* _Exercise objective_
The records that appear below are to be restated word for word.

* _Data to use_
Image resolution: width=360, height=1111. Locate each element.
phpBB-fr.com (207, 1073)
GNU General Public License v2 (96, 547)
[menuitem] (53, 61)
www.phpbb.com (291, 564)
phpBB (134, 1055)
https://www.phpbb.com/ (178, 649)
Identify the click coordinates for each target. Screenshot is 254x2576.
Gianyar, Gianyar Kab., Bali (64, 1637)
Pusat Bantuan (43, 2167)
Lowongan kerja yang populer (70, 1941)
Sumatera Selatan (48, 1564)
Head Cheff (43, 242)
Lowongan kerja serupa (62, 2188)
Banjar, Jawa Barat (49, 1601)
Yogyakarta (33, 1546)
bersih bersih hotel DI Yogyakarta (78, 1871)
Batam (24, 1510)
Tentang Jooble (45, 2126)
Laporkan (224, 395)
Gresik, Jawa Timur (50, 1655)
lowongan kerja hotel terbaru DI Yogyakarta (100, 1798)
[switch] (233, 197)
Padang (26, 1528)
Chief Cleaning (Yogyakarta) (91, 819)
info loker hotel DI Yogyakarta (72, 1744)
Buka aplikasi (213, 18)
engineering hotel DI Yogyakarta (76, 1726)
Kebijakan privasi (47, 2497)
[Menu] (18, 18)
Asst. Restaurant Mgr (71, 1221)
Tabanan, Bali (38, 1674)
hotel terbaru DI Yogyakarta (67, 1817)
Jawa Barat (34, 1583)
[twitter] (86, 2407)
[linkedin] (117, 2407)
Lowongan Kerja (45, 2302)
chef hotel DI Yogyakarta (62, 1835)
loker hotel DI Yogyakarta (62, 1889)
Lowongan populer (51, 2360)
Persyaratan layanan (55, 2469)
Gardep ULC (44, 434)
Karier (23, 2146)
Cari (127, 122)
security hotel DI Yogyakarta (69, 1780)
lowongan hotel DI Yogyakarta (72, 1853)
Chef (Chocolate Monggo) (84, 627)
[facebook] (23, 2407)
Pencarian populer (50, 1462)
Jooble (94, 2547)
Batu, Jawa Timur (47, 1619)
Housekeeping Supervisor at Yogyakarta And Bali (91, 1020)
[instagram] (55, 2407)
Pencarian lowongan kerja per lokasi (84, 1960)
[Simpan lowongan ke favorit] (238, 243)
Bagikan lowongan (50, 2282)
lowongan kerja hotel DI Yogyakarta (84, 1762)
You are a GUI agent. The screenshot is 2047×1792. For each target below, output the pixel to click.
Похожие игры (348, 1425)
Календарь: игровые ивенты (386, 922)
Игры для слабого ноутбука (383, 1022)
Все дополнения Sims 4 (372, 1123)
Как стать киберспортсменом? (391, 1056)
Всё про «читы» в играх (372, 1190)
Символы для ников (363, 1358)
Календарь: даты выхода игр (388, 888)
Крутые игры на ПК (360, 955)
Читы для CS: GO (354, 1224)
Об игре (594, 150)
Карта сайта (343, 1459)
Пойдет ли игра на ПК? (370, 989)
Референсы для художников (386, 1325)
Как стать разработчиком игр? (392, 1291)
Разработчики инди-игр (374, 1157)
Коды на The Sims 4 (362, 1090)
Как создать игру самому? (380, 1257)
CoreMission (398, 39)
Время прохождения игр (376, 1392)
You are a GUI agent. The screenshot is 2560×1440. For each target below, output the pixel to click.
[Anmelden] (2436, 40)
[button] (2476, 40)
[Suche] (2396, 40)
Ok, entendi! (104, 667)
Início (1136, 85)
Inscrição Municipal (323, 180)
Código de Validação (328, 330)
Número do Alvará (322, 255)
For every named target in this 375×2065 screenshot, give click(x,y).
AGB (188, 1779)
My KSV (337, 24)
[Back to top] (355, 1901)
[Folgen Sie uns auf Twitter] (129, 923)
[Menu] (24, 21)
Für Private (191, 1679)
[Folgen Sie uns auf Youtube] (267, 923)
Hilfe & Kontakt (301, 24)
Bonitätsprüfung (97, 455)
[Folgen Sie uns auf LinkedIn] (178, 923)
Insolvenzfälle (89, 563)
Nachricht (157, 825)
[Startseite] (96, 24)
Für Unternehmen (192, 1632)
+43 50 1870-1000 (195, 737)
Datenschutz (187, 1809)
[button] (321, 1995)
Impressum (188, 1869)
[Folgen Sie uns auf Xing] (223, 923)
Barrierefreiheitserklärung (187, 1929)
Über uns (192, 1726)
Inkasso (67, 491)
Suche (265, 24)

* _Answer to this task_
Image resolution: width=360, height=1111. Locate each element.
phpBB-fr.com (207, 1073)
GNU General Public License v2 (96, 547)
[menuitem] (53, 61)
www.phpbb.com (291, 564)
phpBB (134, 1055)
https://www.phpbb.com/ (178, 649)
Identify the click coordinates for each target. Screenshot is 254x2576.
Gianyar, Gianyar Kab., Bali (64, 1637)
Pusat Bantuan (43, 2167)
Lowongan kerja yang populer (70, 1941)
Sumatera Selatan (48, 1564)
Head Cheff (43, 242)
Lowongan kerja serupa (62, 2188)
Banjar, Jawa Barat (49, 1601)
Yogyakarta (33, 1546)
bersih bersih hotel DI Yogyakarta (78, 1871)
Batam (24, 1510)
Tentang Jooble (45, 2126)
Laporkan (224, 395)
Gresik, Jawa Timur (50, 1655)
lowongan kerja hotel terbaru DI Yogyakarta (100, 1798)
[switch] (233, 197)
Padang (26, 1528)
Chief Cleaning (Yogyakarta) (91, 819)
info loker hotel DI Yogyakarta (72, 1744)
Buka aplikasi (213, 18)
engineering hotel DI Yogyakarta (76, 1726)
Kebijakan privasi (47, 2497)
[Menu] (18, 18)
Asst. Restaurant Mgr (71, 1221)
Tabanan, Bali (38, 1674)
hotel terbaru DI Yogyakarta (67, 1817)
Jawa Barat (34, 1583)
[twitter] (86, 2407)
[linkedin] (117, 2407)
Lowongan Kerja (45, 2302)
chef hotel DI Yogyakarta (62, 1835)
loker hotel DI Yogyakarta (62, 1889)
Lowongan populer (51, 2360)
Persyaratan layanan (55, 2469)
Gardep ULC (44, 434)
Karier (23, 2146)
Cari (127, 122)
security hotel DI Yogyakarta (69, 1780)
lowongan hotel DI Yogyakarta (72, 1853)
Chef (Chocolate Monggo) (84, 627)
[facebook] (23, 2407)
Pencarian populer (50, 1462)
Jooble (94, 2547)
Batu, Jawa Timur (47, 1619)
Housekeeping Supervisor at Yogyakarta And Bali (91, 1020)
[instagram] (55, 2407)
Pencarian lowongan kerja per lokasi (84, 1960)
[Simpan lowongan ke favorit] (238, 243)
Bagikan lowongan (50, 2282)
lowongan kerja hotel DI Yogyakarta (84, 1762)
You are a GUI agent. The screenshot is 2047×1792. For each target below, output the pixel to click.
Похожие игры (348, 1425)
Календарь: игровые ивенты (386, 922)
Игры для слабого ноутбука (383, 1022)
Все дополнения Sims 4 (372, 1123)
Как стать киберспортсменом? (391, 1056)
Всё про «читы» в играх (372, 1190)
Символы для ников (363, 1358)
Календарь: даты выхода игр (388, 888)
Крутые игры на ПК (360, 955)
Читы для CS: GO (354, 1224)
Об игре (594, 150)
Карта сайта (343, 1459)
Пойдет ли игра на ПК? (370, 989)
Референсы для художников (386, 1325)
Как стать разработчиком игр? (392, 1291)
Разработчики инди-игр (374, 1157)
Коды на The Sims 4 (362, 1090)
Как создать игру самому? (380, 1257)
CoreMission (398, 39)
Время прохождения игр (376, 1392)
You are a GUI agent. The screenshot is 2560×1440. For each target below, output the pixel to click.
[Anmelden] (2436, 40)
[button] (2476, 40)
[Suche] (2396, 40)
Ok, entendi! (104, 667)
Início (1136, 85)
Inscrição Municipal (323, 180)
Código de Validação (328, 330)
Número do Alvará (322, 255)
For every named target in this 375×2065 screenshot, give click(x,y).
AGB (188, 1779)
My KSV (337, 24)
[Back to top] (355, 1901)
[Folgen Sie uns auf Twitter] (129, 923)
[Menu] (24, 21)
Für Private (191, 1679)
[Folgen Sie uns auf Youtube] (267, 923)
Hilfe & Kontakt (301, 24)
Bonitätsprüfung (97, 455)
[Folgen Sie uns auf LinkedIn] (178, 923)
Insolvenzfälle (89, 563)
Nachricht (157, 825)
[Startseite] (96, 24)
Für Unternehmen (192, 1632)
+43 50 1870-1000 (195, 737)
Datenschutz (187, 1809)
[button] (321, 1995)
Impressum (188, 1869)
[Folgen Sie uns auf Xing] (223, 923)
Barrierefreiheitserklärung (187, 1929)
Über uns (192, 1726)
Inkasso (67, 491)
Suche (265, 24)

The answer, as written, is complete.